**Texte:**
========================

Le néo-lamarckisme a donc préparé la voie au lyssenkisme dans sa lutte contre les lois de Mendel, représentant de la génétique classique, et contre la théorie chromosomique de l’hérédité de Thomas Hunt Morgan. Au cours de la période 1929-1932, Staline effectue une première purge au nom de l’orthodoxie marxiste-léniniste, une purge dont Lyssenko n’est en rien responsable. Il n’entre en scène qu’après, avec l’opération de vernalisation (voir définition), une opération connue bien avant lui et relevant non pas de la génétique mais de la physiologie végétale. C’est à partir de ses prétentions sur cette opération que Lyssenko commence son ascension vers 1935 lorsqu’il dénonce ceux qui s’opposent à la vernalisation, comme les koulaks et les saboteurs, une accusation qui reçoit les applaudissements de Staline. Ainsi passe-t-on du domaine scientifique et technique à celui de la politique et de l’idéologie. L’ascension de Lyssenko est fulgurante (je passe sur les étapes de cette ascension et sur les honneurs accumulés). La science officielle – la fausse science – triomphe. L’origine de l’affaire Lyssenko est à rechercher dans le dogmatisme de Karl Marx, accentué par Friedrich Engels puis par le marxisme-léninisme de Lénine et de Staline. La doctrine de Karl Marx, « science de toutes les sciences », est un messianisme scientiste. Le néo-lamarckisme (devenu partie intégrante de la doctrine de Karl Marx et plus encore de Friedrich Engels) est repris par Staline. Le lyssenkisme est un néo-lamarckisme exacerbé et un darwinisme dénaturé qui procède du noyau même du matérialisme dialectique. Denis Buican : « Le déterminisme à la fois scientiste et messianique de Karl Marx était incompatible avec le hasard ou le probabilisme de l’évolutionnisme de Charles Darwin et, bien entendu, plus tard, avec celui de la génétique classique. »

========================

**Matériel recueilli:**
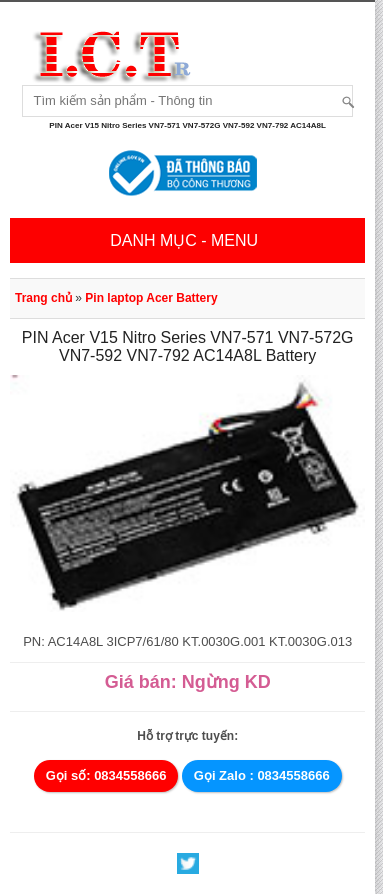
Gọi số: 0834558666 (106, 775)
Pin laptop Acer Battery (151, 298)
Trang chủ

========================

**Consigne écrite:** Comment rendre en anglais cette phrase du texte sur l'affaire Lyssenko : « L’origine de l’affaire Lyssenko est à rechercher dans le dogmatisme de Karl Marx, accentué par Friedrich Engels puis par le marxisme-léninisme de Lénine et de Staline. » ?

**La solution:** The origin of the Lysenko affair is to be sought in the dogmatism of Karl Marx, accentuated by Friedrich Engels and then by the Marxism-Leninism of Lenin and Stalin.